I’ll tell you what I want, what I really really want

Today is the 20th anniversary of the release of ‘Wannabe’ by the Spice Girls, and thus began the imperial era of Ginger, Sporty, Baby, Scary and Posh. When they bestrode the world like a tuneless colossus of Girl Power.  While I liked them (Ginger in particular – her inarticulacy in no way diminished her fabulosity) I have to admit that I was a bit too old to appreciate them properly. My seven year old sister adored them – running around the house randomly shrieking ‘Girl Power’ like a cackling banshee.

AAB

In many ways they represent what it pure and perfect about pop music. Pop music is rarely regarded with huge amounts of respect by ‘real music’ fans.  It is viewed with disdain. Treated as if it is disposable and worthless by the ‘real music’ aficionados. Those turgid, dreary, navel gazing music lovers in dirty, torn t-shirts who adore twelve minute guitar riffs. and who cream themselves at the news that some Dad-rock band (and I  am not going to name these bands *cough* Oasis) have used new fendercasters on their latest pub rock opus.

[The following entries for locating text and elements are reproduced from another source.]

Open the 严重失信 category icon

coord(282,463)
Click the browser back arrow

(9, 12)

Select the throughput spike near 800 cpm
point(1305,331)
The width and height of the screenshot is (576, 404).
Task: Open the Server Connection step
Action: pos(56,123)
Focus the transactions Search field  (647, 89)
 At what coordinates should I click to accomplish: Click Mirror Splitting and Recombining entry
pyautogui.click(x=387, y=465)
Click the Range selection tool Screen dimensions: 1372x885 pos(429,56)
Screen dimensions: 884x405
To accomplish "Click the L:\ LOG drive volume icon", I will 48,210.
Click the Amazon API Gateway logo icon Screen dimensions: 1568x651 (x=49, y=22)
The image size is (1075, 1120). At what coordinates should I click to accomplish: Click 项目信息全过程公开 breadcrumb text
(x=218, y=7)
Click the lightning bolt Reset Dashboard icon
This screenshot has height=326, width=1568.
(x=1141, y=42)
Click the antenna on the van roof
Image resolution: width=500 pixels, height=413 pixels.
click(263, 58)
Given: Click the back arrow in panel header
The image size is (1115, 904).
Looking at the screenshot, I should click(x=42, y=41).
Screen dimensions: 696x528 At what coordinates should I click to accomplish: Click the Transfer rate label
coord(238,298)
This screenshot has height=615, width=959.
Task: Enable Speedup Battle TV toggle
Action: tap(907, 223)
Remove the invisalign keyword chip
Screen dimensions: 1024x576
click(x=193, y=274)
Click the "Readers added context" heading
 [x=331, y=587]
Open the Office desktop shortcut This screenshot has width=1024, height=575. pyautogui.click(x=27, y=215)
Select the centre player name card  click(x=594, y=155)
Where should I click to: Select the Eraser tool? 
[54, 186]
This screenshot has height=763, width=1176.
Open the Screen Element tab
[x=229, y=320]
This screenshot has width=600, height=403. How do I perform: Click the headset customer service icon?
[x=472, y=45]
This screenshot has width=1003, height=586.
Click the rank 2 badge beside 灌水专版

Naturally I disagree with this dismissal of pop music. Bubblegum pop can transcend time in a way that ‘real music’ doesn’t. The Beatles, after all,  were a boy band who started out singing harmonious pop melodies. Today they have been reappraised and are regarded as geniuses.

ABBA, for me, defines the music of the 1970s – not the music of Led Zeppelin or Pink Floyd. ABBA were dismissed as throwaway pulp music, sneered and laughed at for their mainstream songs and for daring to appeal to the masses – that lowest common denominator. Forty years later they have been reassessed and are regarded as visionaries- capturing the essence of a decade in a way that the pub-rock, wedding band ‘real’ musicians singularly failed to do.

The 1980s were my awakening to the joys of pop music. The 1980s saw the original Spice Girl – Madonna explode onto the scene. Oh how I loved her. Brassy, tacky, shameless, mainstream – the pop music equivalent of Bet Lynch.  Little did I know that her sound and look was lifted directly from the gay, underground club circuit of New York in the 1980s – the most tragic decade for that community. It spoke to me directly. I didn’t know why it resonated so loudly. I was only ten years old but hearing the word ‘You can dance… for inspiration … come on.. come on’ can still send a shiver of joy and promise down my spine. I don’t know what it was – the call of the gay coming through the mediocre voice of a Midwestern American girl. Madonna was also (of course) regarded as talentless and disposable. And while I would agree that her musical abilities are limited, her genius lay in knowing how to play to her strengths and to collaborate with those who made her shine.

Pop music is loved most by the young. Those bands or singers that you loved when you were aged between six and fourteen will stay with you forever (when I was ten I had feelings for George Michael – I can admit this now).

If I was ten years younger I know that the Spice Girls would have defined my youth. So today on the twentieth anniversary of their launch I raise a glass to them.

Spice up your life, spice up your life.